■ **Exercise instructions**
The expected output is every entry, repeated word for word.

■ **Task input**
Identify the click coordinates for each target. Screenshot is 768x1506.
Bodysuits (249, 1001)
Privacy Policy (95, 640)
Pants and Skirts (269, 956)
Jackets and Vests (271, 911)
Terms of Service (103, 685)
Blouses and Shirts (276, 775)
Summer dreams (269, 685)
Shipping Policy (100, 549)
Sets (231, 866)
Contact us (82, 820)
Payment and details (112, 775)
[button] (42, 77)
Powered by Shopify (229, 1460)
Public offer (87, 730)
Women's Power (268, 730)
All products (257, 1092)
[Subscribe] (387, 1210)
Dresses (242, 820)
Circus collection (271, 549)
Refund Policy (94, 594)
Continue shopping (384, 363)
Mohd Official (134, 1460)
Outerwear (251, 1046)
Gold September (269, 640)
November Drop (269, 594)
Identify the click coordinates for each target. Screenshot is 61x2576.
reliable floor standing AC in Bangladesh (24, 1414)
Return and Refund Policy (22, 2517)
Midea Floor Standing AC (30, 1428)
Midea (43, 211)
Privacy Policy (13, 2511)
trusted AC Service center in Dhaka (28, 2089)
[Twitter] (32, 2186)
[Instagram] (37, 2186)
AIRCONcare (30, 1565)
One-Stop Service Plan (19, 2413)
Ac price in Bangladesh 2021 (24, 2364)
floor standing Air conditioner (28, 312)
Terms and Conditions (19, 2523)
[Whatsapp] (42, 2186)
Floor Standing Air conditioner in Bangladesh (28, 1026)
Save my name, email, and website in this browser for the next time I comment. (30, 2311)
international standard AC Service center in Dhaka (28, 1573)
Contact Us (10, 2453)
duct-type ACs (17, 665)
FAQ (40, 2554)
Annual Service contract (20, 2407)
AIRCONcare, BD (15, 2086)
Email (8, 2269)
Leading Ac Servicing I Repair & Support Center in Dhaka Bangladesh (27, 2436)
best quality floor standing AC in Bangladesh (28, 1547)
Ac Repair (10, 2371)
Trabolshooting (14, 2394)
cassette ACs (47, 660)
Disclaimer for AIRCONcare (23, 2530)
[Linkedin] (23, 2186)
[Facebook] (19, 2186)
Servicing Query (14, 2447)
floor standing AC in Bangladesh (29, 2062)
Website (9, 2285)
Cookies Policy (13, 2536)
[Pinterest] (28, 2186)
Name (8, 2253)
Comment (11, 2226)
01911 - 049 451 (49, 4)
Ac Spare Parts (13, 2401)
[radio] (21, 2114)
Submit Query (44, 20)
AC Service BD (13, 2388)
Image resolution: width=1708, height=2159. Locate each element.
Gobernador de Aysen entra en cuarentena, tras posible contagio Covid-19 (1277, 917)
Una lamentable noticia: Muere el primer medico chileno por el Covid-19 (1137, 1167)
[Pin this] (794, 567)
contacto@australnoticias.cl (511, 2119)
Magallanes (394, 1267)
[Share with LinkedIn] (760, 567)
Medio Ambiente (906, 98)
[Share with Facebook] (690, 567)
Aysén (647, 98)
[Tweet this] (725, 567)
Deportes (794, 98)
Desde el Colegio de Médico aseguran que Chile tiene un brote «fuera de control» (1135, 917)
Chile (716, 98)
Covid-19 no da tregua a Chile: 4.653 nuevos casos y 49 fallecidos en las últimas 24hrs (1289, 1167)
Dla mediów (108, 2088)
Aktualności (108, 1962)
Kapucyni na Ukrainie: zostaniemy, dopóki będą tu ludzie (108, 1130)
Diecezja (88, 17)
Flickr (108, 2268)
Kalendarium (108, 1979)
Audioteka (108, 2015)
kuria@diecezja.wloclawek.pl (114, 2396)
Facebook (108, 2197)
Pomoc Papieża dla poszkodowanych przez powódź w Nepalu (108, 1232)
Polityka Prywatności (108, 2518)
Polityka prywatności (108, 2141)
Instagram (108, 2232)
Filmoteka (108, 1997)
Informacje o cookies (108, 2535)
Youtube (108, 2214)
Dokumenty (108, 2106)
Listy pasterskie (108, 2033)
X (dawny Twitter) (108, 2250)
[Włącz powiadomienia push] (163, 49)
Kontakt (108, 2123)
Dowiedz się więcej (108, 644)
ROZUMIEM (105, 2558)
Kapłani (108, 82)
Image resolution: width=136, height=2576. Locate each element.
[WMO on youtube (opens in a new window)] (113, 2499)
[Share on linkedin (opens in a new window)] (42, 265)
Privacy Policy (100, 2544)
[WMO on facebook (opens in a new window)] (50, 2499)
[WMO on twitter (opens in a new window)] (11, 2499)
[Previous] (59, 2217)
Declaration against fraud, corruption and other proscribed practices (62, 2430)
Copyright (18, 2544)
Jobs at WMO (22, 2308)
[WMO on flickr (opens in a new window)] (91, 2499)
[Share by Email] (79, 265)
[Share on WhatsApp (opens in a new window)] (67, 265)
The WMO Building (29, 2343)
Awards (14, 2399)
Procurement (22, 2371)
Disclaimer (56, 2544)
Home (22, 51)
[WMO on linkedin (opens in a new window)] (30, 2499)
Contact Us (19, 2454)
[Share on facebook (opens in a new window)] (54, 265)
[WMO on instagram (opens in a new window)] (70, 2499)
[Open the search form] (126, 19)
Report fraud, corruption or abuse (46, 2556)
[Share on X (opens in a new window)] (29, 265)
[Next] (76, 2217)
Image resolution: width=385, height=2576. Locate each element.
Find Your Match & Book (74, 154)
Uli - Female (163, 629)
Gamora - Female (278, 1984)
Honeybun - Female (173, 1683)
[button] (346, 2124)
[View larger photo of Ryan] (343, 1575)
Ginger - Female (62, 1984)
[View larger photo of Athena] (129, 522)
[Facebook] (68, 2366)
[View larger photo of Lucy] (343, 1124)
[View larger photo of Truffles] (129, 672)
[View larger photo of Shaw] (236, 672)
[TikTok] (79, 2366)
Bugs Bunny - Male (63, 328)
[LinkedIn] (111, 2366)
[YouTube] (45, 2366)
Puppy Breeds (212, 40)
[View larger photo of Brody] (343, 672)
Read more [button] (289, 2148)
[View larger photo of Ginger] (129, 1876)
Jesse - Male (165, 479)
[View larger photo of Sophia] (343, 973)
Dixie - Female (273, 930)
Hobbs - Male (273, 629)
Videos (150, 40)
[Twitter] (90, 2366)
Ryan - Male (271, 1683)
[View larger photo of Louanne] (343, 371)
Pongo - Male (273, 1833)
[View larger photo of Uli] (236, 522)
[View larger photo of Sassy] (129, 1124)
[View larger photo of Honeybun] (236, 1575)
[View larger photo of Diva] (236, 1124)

■ **Response area**
Identify the click coordinates for each target. Screenshot is 768x1506.
Bodysuits (249, 1001)
Privacy Policy (95, 640)
Pants and Skirts (269, 956)
Jackets and Vests (271, 911)
Terms of Service (103, 685)
Blouses and Shirts (276, 775)
Summer dreams (269, 685)
Shipping Policy (100, 549)
Sets (231, 866)
Contact us (82, 820)
Payment and details (112, 775)
[button] (42, 77)
Powered by Shopify (229, 1460)
Public offer (87, 730)
Women's Power (268, 730)
All products (257, 1092)
[Subscribe] (387, 1210)
Dresses (242, 820)
Circus collection (271, 549)
Refund Policy (94, 594)
Continue shopping (384, 363)
Mohd Official (134, 1460)
Outerwear (251, 1046)
Gold September (269, 640)
November Drop (269, 594)
Identify the click coordinates for each target. Screenshot is 61x2576.
reliable floor standing AC in Bangladesh (24, 1414)
Return and Refund Policy (22, 2517)
Midea Floor Standing AC (30, 1428)
Midea (43, 211)
Privacy Policy (13, 2511)
trusted AC Service center in Dhaka (28, 2089)
[Twitter] (32, 2186)
[Instagram] (37, 2186)
AIRCONcare (30, 1565)
One-Stop Service Plan (19, 2413)
Ac price in Bangladesh 2021 (24, 2364)
floor standing Air conditioner (28, 312)
Terms and Conditions (19, 2523)
[Whatsapp] (42, 2186)
Floor Standing Air conditioner in Bangladesh (28, 1026)
Save my name, email, and website in this browser for the next time I comment. (30, 2311)
international standard AC Service center in Dhaka (28, 1573)
Contact Us (10, 2453)
duct-type ACs (17, 665)
FAQ (40, 2554)
Annual Service contract (20, 2407)
AIRCONcare, BD (15, 2086)
Email (8, 2269)
Leading Ac Servicing I Repair & Support Center in Dhaka Bangladesh (27, 2436)
best quality floor standing AC in Bangladesh (28, 1547)
Ac Repair (10, 2371)
Trabolshooting (14, 2394)
cassette ACs (47, 660)
Disclaimer for AIRCONcare (23, 2530)
[Linkedin] (23, 2186)
[Facebook] (19, 2186)
Servicing Query (14, 2447)
floor standing AC in Bangladesh (29, 2062)
Website (9, 2285)
Cookies Policy (13, 2536)
[Pinterest] (28, 2186)
Name (8, 2253)
Comment (11, 2226)
01911 - 049 451 (49, 4)
Ac Spare Parts (13, 2401)
[radio] (21, 2114)
Submit Query (44, 20)
AC Service BD (13, 2388)
Image resolution: width=1708, height=2159. Locate each element.
Gobernador de Aysen entra en cuarentena, tras posible contagio Covid-19 (1277, 917)
Una lamentable noticia: Muere el primer medico chileno por el Covid-19 (1137, 1167)
[Pin this] (794, 567)
contacto@australnoticias.cl (511, 2119)
Magallanes (394, 1267)
[Share with LinkedIn] (760, 567)
Medio Ambiente (906, 98)
[Share with Facebook] (690, 567)
Aysén (647, 98)
[Tweet this] (725, 567)
Deportes (794, 98)
Desde el Colegio de Médico aseguran que Chile tiene un brote «fuera de control» (1135, 917)
Chile (716, 98)
Covid-19 no da tregua a Chile: 4.653 nuevos casos y 49 fallecidos en las últimas 24hrs (1289, 1167)
Dla mediów (108, 2088)
Aktualności (108, 1962)
Kapucyni na Ukrainie: zostaniemy, dopóki będą tu ludzie (108, 1130)
Diecezja (88, 17)
Flickr (108, 2268)
Kalendarium (108, 1979)
Audioteka (108, 2015)
kuria@diecezja.wloclawek.pl (114, 2396)
Facebook (108, 2197)
Pomoc Papieża dla poszkodowanych przez powódź w Nepalu (108, 1232)
Polityka Prywatności (108, 2518)
Polityka prywatności (108, 2141)
Instagram (108, 2232)
Filmoteka (108, 1997)
Informacje o cookies (108, 2535)
Youtube (108, 2214)
Dokumenty (108, 2106)
Listy pasterskie (108, 2033)
X (dawny Twitter) (108, 2250)
[Włącz powiadomienia push] (163, 49)
Kontakt (108, 2123)
Dowiedz się więcej (108, 644)
ROZUMIEM (105, 2558)
Kapłani (108, 82)
Image resolution: width=136, height=2576. Locate each element.
[WMO on youtube (opens in a new window)] (113, 2499)
[Share on linkedin (opens in a new window)] (42, 265)
Privacy Policy (100, 2544)
[WMO on facebook (opens in a new window)] (50, 2499)
[WMO on twitter (opens in a new window)] (11, 2499)
[Previous] (59, 2217)
Declaration against fraud, corruption and other proscribed practices (62, 2430)
Copyright (18, 2544)
Jobs at WMO (22, 2308)
[WMO on flickr (opens in a new window)] (91, 2499)
[Share by Email] (79, 265)
[Share on WhatsApp (opens in a new window)] (67, 265)
The WMO Building (29, 2343)
Awards (14, 2399)
Procurement (22, 2371)
Disclaimer (56, 2544)
Home (22, 51)
[WMO on linkedin (opens in a new window)] (30, 2499)
Contact Us (19, 2454)
[Share on facebook (opens in a new window)] (54, 265)
[WMO on instagram (opens in a new window)] (70, 2499)
[Open the search form] (126, 19)
Report fraud, corruption or abuse (46, 2556)
[Share on X (opens in a new window)] (29, 265)
[Next] (76, 2217)
Image resolution: width=385, height=2576. Locate each element.
Find Your Match & Book (74, 154)
Uli - Female (163, 629)
Gamora - Female (278, 1984)
Honeybun - Female (173, 1683)
[button] (346, 2124)
[View larger photo of Ryan] (343, 1575)
Ginger - Female (62, 1984)
[View larger photo of Athena] (129, 522)
[Facebook] (68, 2366)
[View larger photo of Lucy] (343, 1124)
[View larger photo of Truffles] (129, 672)
[View larger photo of Shaw] (236, 672)
[TikTok] (79, 2366)
Bugs Bunny - Male (63, 328)
[LinkedIn] (111, 2366)
[YouTube] (45, 2366)
Puppy Breeds (212, 40)
[View larger photo of Brody] (343, 672)
Read more [button] (289, 2148)
[View larger photo of Ginger] (129, 1876)
Jesse - Male (165, 479)
[View larger photo of Sophia] (343, 973)
Dixie - Female (273, 930)
Hobbs - Male (273, 629)
Videos (150, 40)
[Twitter] (90, 2366)
Ryan - Male (271, 1683)
[View larger photo of Louanne] (343, 371)
Pongo - Male (273, 1833)
[View larger photo of Uli] (236, 522)
[View larger photo of Sassy] (129, 1124)
[View larger photo of Honeybun] (236, 1575)
[View larger photo of Diva] (236, 1124)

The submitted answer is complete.